## Prompt
Match on the string "input" in the entries below and return every matching line.

Segment Start: Data extracts

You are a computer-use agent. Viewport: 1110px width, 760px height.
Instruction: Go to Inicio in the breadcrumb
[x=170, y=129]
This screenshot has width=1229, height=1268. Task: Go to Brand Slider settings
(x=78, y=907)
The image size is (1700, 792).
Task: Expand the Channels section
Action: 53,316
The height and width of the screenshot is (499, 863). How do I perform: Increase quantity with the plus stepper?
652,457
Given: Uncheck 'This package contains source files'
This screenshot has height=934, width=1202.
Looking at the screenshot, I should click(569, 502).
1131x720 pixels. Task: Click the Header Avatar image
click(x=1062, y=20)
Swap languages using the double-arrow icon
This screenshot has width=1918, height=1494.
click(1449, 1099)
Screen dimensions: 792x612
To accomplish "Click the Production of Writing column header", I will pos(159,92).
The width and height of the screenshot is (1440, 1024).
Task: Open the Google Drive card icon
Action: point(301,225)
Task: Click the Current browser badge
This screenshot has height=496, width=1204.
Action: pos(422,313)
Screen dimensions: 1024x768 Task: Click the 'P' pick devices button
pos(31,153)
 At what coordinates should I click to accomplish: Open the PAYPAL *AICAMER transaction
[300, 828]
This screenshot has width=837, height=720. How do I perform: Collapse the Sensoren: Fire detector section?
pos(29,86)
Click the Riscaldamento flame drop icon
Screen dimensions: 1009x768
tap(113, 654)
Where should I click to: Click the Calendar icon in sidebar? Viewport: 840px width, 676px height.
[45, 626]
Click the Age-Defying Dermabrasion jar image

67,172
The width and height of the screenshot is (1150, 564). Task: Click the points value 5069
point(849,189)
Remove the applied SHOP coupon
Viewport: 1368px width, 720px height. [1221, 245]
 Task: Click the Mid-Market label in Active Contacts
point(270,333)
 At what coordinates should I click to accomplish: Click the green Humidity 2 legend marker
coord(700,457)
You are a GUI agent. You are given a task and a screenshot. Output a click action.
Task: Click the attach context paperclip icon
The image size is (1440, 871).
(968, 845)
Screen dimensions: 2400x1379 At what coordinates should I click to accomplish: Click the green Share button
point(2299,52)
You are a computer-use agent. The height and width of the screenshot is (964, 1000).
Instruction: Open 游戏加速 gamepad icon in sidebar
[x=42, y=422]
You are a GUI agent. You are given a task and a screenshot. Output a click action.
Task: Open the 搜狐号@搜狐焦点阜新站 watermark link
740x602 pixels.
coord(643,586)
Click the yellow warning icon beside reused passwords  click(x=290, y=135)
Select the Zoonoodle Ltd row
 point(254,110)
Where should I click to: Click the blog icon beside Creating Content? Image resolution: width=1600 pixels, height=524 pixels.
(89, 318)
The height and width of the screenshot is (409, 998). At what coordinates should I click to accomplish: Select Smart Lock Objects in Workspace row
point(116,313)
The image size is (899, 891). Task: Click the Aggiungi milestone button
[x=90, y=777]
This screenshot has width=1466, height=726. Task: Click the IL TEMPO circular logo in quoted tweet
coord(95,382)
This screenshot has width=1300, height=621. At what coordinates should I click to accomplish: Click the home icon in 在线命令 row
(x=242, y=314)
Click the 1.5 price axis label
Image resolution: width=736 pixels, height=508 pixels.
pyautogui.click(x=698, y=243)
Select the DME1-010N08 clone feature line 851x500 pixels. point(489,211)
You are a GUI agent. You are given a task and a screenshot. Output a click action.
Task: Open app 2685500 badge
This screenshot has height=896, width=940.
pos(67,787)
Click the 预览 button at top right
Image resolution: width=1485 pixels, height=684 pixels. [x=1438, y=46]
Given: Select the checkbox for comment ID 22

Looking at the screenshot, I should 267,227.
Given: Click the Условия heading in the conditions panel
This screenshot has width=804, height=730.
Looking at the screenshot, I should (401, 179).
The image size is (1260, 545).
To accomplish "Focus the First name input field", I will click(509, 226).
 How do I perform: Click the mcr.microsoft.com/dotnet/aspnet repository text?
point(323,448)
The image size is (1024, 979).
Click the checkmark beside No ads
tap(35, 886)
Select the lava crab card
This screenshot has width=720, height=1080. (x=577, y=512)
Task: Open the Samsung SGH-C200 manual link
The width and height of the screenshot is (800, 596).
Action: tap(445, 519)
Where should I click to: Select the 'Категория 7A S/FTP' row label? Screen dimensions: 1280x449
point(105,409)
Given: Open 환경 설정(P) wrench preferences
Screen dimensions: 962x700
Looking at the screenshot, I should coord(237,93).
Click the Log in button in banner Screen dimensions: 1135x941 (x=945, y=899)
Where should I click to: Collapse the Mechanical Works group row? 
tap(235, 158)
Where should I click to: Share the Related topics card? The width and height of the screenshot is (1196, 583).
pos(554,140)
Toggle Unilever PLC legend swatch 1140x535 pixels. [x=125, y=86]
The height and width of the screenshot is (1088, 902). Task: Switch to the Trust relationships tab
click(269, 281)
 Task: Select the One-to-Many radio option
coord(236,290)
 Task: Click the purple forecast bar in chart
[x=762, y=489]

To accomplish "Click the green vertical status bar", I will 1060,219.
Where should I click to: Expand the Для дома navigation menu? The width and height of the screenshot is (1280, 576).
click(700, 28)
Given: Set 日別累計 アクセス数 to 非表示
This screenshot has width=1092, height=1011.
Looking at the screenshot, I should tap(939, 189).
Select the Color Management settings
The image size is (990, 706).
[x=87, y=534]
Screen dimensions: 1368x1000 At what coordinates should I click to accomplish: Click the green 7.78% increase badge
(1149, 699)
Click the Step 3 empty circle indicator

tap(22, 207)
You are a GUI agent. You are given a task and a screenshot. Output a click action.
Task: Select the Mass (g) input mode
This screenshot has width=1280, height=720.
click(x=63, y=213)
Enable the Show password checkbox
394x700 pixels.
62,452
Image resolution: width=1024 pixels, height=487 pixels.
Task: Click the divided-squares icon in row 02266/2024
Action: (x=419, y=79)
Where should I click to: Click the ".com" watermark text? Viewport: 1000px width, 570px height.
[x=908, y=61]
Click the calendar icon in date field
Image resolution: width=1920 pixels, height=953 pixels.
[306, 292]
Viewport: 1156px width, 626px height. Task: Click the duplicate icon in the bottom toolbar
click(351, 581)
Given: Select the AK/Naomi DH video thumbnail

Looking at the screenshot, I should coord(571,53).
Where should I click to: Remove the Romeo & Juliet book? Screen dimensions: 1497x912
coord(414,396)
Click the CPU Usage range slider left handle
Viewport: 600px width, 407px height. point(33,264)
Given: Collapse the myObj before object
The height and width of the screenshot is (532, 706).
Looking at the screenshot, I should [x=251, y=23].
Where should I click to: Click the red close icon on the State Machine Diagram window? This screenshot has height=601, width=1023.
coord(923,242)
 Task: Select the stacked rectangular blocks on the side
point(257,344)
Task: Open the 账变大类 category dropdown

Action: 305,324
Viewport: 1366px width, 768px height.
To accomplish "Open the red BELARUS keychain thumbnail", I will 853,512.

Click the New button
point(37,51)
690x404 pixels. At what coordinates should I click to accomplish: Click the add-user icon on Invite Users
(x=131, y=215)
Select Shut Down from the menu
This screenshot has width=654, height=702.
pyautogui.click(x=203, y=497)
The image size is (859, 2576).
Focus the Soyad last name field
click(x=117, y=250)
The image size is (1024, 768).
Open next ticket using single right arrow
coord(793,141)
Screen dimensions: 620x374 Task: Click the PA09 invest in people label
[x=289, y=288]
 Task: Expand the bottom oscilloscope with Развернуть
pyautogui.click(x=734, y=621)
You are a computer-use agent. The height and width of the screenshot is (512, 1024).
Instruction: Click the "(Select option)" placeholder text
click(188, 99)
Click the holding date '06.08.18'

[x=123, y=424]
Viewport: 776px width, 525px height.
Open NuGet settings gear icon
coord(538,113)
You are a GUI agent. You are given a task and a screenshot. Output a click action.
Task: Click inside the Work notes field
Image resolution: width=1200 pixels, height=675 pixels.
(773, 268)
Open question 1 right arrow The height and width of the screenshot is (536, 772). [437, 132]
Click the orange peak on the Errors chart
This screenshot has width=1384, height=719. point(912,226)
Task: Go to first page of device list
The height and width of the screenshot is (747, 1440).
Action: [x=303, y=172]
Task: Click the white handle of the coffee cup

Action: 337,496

Segment End: Data extracts

## Answer space
To accomplish "Focus the First name input field", I will click(509, 226).
Task: Select the Mass (g) input mode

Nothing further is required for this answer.